Fopera Sarankan Tokoh Golkar Sudahi Polemik Pencalonan Septinus Lobat

Berita, Nasional617 Dilihat

Septinus Lobat sebagai warga negara Indonesia dia punya hak. Sebagai orang asli Papua dan orang asli suku Moi dia punya hak yang dilindungi oleh undang-undang Otsus. Kami berharap polemik ini tidak usah dibesar-besarkan. Tidak usah dipersoalkan,” ____Yanto Ijie

 

SORONG, PBD (OikoNews)- Forum Pengawal Perjuangan Rakyat (Fopera) Provinsi Papua Barat Daya (PBD) menyarankan agar polemik terkait pencalonan Septinus Lobat, SH.,MPA sebagai bakal calon Walikota Sorong periode 2024-2029 , melalui partai Golkar sebaiknya disudahi.

Ketua Umum Fopera Papua Barat Daya, Yanto Ijie menyatakan beberapa hari terakhir ini publik di Kota Sorong dan Papua Barat Daya ramai oleh pemberitaan media massa yang menyoal tentang keikutsertaan Pj Walikota Sorong Septinus Lobat merebut rekomendasi(tiket) dari Partai Golkar menuju Pilkada Walikota Sorong.

“Terkait adanya rekomendasi atau surat tugas dari salah satu partai besar (Golkar) kepada Pj Walikota Sorong Septinus Lobat untuk maju sebagai bakal calon Walikota Sorong melalui partai tersebut, kami dari Fopera Papua Barat Daya sangat mendukung dan mengapresiasi kebijakan partai besar itu untuk mengusung pak Lobat. Kenapa kami apresiasi? Karena kami Fopera selama ini bicara terkait dengan Orang Asli Papua(OAP),” ungkap Yanto kepada awak media di Sorong, Rabu (10/04/2024).

Dia menegaskan bahwa dalam konteks melindungi dan memperjuangkan hak-hak politik atau hak-hak dasar orang asli Papua, pihaknya (Fopera) sangat mengapresiasi kebijakan atau keputusan DPP partai Golkar terhadap salah satu intelektual, tokoh muda anak asli Papua yaitu Septinus Lobat.

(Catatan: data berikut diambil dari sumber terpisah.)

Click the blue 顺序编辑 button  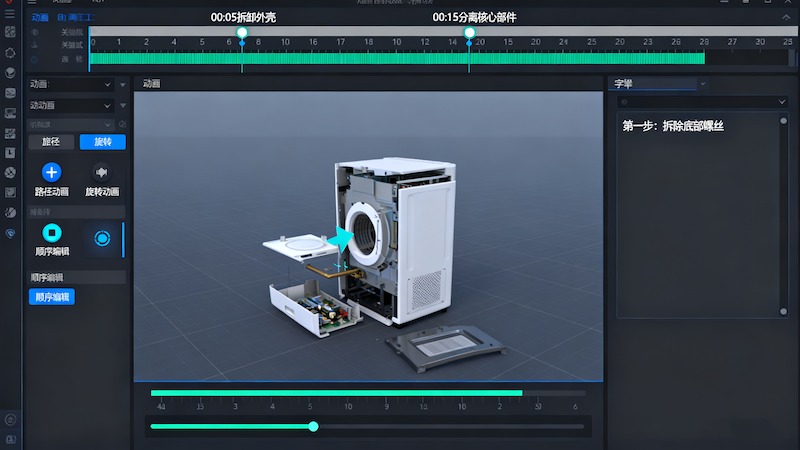tap(51, 297)
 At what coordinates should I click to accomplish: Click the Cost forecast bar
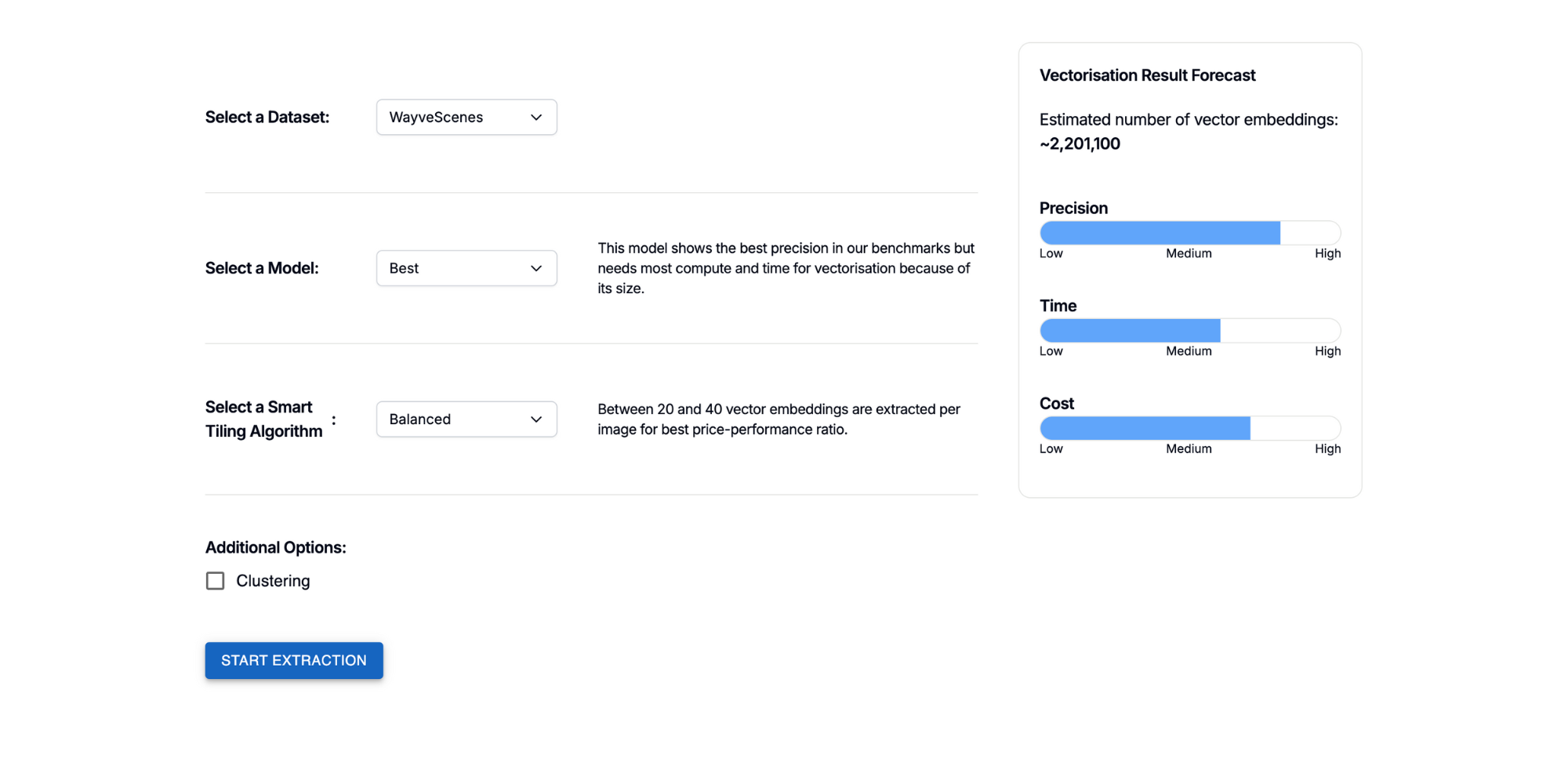point(1189,428)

“Septinus Lobat sebagai warga negara Indonesia dia punya hak, sebagai orang asli Papua dan orang asli suku Moi dia punya hak yang dilindungi oleh undang-undang Otsus. Kami berharap polemik ini tidak usah dibesar-besarkan. Tidak usah dipersoalkan. Sepanjang niat beliau mau dan beliau hadir karena undangan resmi dari DPP Partai Golkar, ya tidak perlu dipersoalkan,” kata Yanto menyarankan.

Kemudian kata Yanto lagi, perdebatan soal Septinus Lobat ini harus feer kepada semua yang lain. “Karena kami melihat di daftar itu ada sekitar 11 orang yang juga ada sebagai pejabat publik, pejabat pemerintah. Kenapa tidak disoroti atau dipersoalkan kandidat yang juga pejabat pemerintah, tetapi kok hanya Septinus Lobat yang disoroti. Di daerah lain misalnya Tambrauw, Maybrat yang masih pejabat aktif tidak di soroti, kenapa hanya Septinus Lobat yang disoroti. Ini ada apa?. Kami menyarankan juga kepada seluruh tokoh-tokoh politik di daerah, janganlah membunuh karakter ,  karier atau masa depan dari generasi muda kita. Sepanjang mereka mempunya kesempatan untuk berkarier di politik mari kita sama-sama memberikan support. Bukan membunuh dan membinasakan kesempatan mereka meraih masa depan di tanah ini,” tandas Yanto.

“Sekali lagi kami mau tegaskan bahwa Fopera selama ini dan sampai kapan pun akan menyuarakan perlindungan terhadap hak-hak dasar orang asli Papua. Jadi Septinus Lobat itu adalah orang asli Papua, dari suku Moi yang dilindungi oleh undang-undang Otsus. Dia punya hak. Silahkan maju saja asalkan memenuhi prosedur dan aturan. Sepanjang dia mendapat dukungan ya kita sebagai anak bangsa juga sebagai orang asli Papua musti memberikan dukungan penuh. Tidak usah saling mencekal atau menkomplain,” imbuh dia.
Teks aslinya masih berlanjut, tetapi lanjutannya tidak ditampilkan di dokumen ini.